Rewrite the data from the line that contains "will [x=73, y=290]." through the line that contains "[x=204, y=247]", replacing "Instagram" with "Facebook" and changing nothing else.
***** Records shown *****
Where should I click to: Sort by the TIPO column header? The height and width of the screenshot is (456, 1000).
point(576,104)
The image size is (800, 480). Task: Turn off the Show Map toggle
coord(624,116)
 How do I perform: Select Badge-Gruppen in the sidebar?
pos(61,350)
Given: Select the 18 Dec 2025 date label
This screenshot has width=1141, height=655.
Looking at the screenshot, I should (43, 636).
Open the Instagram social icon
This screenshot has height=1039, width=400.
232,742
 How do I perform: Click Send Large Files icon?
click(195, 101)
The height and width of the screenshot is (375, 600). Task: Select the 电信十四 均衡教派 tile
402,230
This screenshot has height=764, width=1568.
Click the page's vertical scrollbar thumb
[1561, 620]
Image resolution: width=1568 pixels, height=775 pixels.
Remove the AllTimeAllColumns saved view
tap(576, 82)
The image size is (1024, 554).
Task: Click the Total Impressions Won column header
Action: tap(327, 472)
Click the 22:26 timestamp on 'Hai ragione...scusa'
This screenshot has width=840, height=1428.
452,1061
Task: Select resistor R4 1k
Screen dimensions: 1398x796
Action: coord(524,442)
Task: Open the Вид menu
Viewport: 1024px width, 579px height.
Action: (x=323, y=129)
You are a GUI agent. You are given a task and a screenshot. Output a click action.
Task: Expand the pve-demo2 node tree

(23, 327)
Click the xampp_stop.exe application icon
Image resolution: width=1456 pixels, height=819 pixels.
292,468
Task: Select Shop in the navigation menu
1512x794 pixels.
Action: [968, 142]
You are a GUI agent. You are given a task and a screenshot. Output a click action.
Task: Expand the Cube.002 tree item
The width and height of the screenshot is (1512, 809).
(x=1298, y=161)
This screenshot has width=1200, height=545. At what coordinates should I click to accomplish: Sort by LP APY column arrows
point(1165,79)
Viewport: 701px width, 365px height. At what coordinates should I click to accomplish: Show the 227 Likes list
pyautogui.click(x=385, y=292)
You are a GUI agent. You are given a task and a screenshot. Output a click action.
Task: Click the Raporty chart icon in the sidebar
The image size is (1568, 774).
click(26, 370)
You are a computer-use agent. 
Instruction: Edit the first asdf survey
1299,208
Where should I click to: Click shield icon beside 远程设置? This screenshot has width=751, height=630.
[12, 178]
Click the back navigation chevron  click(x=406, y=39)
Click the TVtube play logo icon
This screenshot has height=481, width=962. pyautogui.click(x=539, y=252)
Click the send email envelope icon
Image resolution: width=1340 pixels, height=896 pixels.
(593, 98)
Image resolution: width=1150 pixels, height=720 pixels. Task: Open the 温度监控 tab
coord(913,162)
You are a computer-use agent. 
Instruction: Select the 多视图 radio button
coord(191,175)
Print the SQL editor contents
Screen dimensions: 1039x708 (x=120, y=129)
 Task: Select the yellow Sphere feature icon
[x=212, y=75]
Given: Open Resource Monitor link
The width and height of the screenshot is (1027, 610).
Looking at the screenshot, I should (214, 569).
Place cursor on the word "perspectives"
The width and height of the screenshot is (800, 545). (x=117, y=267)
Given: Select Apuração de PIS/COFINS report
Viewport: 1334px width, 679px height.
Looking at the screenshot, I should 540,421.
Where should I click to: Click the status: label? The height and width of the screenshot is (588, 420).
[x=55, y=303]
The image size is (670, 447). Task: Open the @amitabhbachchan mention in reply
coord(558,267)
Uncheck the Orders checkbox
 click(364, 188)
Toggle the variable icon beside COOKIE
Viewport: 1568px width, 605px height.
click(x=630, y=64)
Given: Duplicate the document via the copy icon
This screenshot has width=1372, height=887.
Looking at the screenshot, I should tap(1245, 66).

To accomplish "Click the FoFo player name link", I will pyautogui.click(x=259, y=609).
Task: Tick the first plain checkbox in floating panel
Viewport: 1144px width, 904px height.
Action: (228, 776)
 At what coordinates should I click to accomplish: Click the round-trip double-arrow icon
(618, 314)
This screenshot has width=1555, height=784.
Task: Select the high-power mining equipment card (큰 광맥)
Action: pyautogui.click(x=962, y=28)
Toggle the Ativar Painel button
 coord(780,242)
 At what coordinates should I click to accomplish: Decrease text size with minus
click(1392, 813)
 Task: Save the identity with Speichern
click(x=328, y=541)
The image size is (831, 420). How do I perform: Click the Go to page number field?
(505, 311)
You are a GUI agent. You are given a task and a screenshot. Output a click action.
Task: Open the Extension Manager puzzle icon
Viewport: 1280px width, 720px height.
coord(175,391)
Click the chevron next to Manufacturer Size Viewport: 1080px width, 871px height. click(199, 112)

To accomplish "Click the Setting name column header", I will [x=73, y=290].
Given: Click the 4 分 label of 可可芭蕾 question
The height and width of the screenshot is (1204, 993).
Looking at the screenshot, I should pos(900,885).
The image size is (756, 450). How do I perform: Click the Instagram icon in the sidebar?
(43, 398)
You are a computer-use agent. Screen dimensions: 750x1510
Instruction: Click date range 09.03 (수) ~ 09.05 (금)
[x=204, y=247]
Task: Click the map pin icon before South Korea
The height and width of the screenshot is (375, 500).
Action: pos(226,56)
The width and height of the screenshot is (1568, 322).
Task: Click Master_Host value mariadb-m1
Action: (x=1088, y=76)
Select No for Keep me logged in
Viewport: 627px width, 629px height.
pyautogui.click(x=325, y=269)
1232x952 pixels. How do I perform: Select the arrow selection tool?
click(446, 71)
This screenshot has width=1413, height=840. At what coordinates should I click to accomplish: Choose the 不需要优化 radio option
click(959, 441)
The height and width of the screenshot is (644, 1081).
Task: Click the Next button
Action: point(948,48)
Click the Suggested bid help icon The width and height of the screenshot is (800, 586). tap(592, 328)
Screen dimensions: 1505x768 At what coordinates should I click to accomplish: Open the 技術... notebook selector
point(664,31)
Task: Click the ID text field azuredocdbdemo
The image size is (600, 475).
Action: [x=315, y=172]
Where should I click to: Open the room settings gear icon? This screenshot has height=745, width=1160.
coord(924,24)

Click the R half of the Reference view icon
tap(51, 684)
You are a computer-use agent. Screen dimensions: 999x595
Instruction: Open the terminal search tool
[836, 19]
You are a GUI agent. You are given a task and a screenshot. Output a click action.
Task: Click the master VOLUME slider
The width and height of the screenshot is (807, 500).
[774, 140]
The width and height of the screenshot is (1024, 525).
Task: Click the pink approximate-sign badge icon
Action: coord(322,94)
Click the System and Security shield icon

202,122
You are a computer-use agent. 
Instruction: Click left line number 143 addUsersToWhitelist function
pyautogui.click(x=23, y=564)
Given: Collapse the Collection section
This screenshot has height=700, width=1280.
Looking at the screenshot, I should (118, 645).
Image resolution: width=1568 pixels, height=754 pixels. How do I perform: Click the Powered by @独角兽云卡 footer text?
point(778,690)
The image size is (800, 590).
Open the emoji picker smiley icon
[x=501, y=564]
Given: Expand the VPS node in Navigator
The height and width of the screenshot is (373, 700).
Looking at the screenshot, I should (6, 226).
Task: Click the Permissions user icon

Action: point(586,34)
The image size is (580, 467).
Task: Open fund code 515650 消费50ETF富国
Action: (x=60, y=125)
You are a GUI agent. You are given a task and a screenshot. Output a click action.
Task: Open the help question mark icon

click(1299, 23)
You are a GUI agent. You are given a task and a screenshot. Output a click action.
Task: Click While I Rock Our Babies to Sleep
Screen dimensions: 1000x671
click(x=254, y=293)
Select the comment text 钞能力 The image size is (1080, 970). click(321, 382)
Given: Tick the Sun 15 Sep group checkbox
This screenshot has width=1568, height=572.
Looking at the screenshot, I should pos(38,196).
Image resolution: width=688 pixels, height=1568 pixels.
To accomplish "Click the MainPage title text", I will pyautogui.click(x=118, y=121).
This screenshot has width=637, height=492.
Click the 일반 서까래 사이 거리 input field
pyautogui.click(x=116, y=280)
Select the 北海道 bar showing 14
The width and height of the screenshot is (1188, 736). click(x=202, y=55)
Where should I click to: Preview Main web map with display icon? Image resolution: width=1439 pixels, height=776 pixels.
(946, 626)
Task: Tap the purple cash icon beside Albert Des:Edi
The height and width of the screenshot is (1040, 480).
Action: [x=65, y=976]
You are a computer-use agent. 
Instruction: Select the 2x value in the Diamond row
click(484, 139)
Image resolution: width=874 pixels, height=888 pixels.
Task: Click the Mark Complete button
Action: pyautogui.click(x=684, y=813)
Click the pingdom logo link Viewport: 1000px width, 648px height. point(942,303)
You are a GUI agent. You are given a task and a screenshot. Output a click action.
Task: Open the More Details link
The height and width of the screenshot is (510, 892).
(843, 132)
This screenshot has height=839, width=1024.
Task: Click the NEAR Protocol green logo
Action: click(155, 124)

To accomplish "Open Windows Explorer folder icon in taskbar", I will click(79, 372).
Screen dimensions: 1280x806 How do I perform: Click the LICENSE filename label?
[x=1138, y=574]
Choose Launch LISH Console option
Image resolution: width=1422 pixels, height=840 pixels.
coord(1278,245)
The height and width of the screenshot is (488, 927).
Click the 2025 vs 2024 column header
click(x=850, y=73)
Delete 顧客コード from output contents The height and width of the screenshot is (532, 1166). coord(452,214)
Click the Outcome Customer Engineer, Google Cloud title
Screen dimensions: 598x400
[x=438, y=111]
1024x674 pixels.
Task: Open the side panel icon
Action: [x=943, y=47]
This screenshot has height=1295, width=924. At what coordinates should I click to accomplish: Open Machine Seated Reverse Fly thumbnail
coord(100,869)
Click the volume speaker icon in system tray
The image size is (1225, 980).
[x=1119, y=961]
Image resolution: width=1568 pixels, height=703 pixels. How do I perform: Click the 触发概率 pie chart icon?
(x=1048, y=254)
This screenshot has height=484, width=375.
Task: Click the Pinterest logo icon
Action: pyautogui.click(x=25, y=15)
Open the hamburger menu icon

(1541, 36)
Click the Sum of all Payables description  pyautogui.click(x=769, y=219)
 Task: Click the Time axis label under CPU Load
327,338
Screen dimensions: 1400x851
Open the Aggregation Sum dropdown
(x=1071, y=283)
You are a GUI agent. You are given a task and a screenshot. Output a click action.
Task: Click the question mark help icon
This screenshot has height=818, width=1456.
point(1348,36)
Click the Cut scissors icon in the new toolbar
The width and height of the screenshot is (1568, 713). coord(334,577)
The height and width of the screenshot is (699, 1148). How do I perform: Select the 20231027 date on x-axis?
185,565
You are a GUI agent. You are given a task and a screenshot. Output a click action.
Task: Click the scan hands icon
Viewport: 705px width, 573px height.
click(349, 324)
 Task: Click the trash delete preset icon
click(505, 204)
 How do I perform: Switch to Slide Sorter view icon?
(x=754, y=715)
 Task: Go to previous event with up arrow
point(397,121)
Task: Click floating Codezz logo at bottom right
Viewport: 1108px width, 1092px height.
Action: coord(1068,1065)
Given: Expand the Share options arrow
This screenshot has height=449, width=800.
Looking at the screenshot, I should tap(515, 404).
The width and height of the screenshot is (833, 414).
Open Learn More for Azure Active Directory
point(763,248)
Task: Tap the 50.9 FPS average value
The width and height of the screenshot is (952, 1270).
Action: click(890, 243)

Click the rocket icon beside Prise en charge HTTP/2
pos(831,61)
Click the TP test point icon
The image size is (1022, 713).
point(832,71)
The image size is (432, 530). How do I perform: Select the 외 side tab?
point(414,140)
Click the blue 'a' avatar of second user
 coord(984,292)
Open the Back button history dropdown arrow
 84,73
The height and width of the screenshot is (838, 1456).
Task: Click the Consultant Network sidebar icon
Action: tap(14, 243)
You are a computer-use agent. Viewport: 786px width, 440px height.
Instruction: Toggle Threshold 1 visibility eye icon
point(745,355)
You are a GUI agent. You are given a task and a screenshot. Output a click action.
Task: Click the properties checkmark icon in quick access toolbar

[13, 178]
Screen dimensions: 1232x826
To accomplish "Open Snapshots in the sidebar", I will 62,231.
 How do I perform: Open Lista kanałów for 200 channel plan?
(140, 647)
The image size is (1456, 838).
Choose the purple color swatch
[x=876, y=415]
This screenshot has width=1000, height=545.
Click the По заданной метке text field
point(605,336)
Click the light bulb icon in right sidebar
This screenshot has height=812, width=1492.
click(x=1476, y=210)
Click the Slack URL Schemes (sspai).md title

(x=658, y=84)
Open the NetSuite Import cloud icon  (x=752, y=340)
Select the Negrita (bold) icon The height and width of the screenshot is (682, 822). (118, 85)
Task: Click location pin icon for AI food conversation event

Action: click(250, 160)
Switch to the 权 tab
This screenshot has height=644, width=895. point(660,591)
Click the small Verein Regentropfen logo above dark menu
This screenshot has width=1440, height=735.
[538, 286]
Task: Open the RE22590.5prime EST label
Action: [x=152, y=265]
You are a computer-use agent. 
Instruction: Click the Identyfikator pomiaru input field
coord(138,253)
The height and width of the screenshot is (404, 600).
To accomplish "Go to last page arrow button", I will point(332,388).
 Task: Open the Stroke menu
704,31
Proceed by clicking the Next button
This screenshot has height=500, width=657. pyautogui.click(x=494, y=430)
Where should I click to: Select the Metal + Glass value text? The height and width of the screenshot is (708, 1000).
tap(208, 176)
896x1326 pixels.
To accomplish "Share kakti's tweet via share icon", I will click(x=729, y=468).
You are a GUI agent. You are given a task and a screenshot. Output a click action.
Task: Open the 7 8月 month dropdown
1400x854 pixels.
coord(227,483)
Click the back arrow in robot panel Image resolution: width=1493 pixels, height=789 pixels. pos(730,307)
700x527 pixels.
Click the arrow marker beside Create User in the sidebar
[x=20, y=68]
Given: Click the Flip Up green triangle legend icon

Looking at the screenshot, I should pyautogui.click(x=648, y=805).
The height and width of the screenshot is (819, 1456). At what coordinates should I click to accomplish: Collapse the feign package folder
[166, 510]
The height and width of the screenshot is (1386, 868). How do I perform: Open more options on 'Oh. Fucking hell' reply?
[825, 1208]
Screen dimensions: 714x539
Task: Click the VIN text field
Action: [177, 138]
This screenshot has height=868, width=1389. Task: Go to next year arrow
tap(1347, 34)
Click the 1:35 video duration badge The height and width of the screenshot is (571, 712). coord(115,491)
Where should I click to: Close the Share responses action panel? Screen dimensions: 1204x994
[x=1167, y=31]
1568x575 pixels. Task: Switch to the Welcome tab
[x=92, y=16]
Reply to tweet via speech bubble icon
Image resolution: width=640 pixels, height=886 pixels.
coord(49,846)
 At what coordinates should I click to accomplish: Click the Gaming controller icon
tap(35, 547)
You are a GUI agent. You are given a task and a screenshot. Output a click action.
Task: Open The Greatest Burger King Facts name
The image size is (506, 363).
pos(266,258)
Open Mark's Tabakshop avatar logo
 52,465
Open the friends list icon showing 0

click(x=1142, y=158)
*****
## Written response
To accomplish "Click the Setting name column header", I will [x=73, y=290].
Given: Click the 4 分 label of 可可芭蕾 question
The height and width of the screenshot is (1204, 993).
Looking at the screenshot, I should pos(900,885).
The image size is (756, 450). How do I perform: Click the Facebook icon in the sidebar?
(43, 398)
You are a computer-use agent. Screen dimensions: 750x1510
Instruction: Click date range 09.03 (수) ~ 09.05 (금)
[x=204, y=247]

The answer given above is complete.